Regulation and expression of bba66 encoding an immunogenic infection‐associated lipoprotein in Borrelia burgdorferi

Summary When Borrelia burgdorferi (Bb) is transmitted from a tick vector to a mammalian host the spirochaete alters gene expression, allowing for adaptation to the new host. We evaluated the regulation of paralogous gene family (pgf) 54 members in response to environmental cues and focused our efforts on determining the molecular mechanisms influencing bba66 expression. By qRT‐PCR, bba65 , bba66 , bba71 and bba73 displayed regulation similar to ospC under mammalian‐like conditions. Of the pgf 54 members, bba66 demonstrated the greatest and second greatest change in expression in response to pH or temperature shift respectively.
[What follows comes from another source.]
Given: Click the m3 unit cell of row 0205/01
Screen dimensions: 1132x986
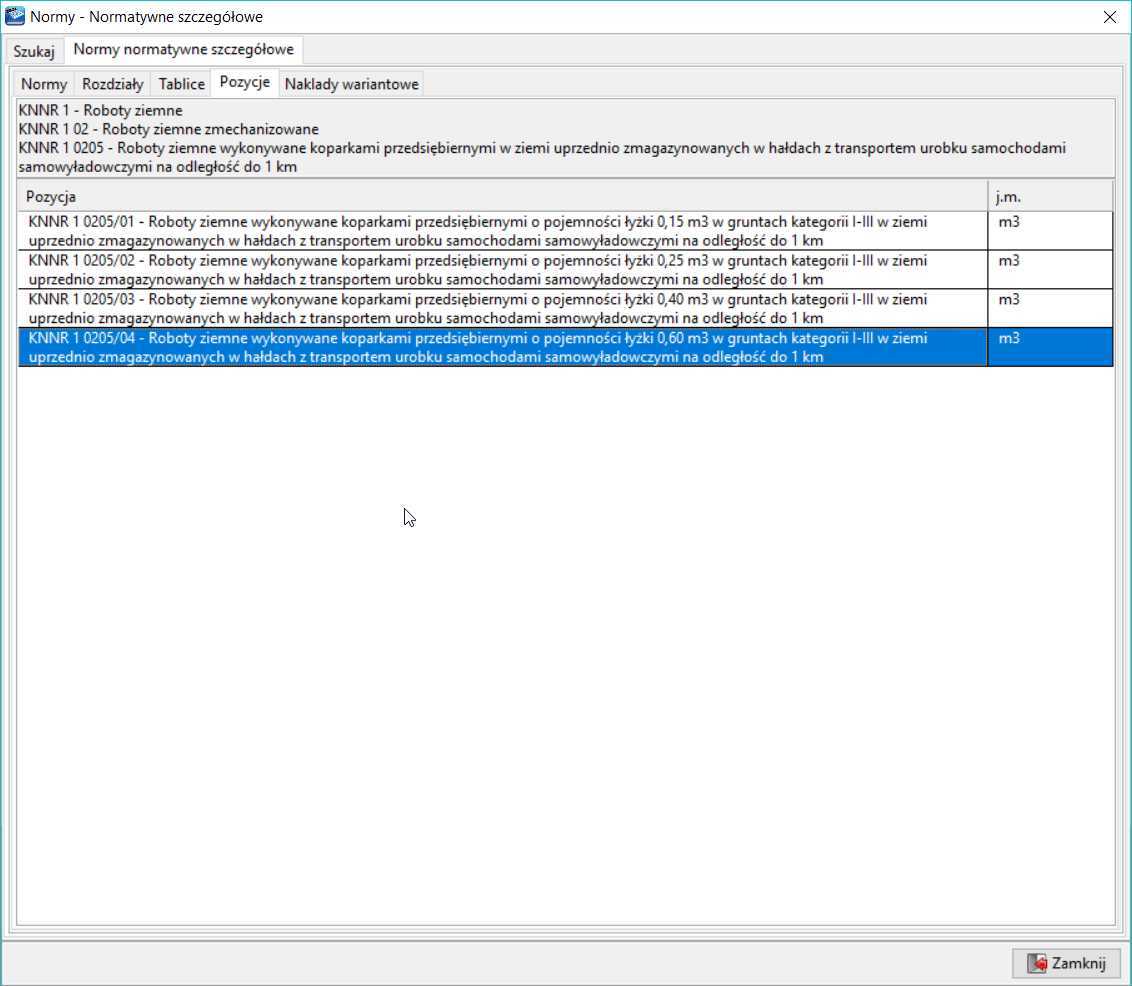Looking at the screenshot, I should [x=1009, y=222].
Furthermore, Bb‐infected mice and patients with early disseminated Lyme disease produced detectable antibodies to BBA66. A protein(s) active in Bb at pH 7 was able to interact with the bba66 upstream region and was specific as bba64 and ospC promoters were unable to out‐compete for binding. bba66 promoter mapping revealed putative σ 70 and σ S consensus sequences, enabling us to narrow the protein binding site to a region within an imperfect inverted repeat upstream of the −35 region. Moreover, BBA66 production is associated with an infectious phenotype, and loss of either σ N or σ S resulted in loss of BBA66. Promoter‐GFP fusion analysis indicated that the σ 70 and/or σ S consensus sequences alone were not sufficient to initiate transcription and a portion of the upstream inverted repeat was required. These results suggest a primary role for BBA66 in Bb transmission and infection.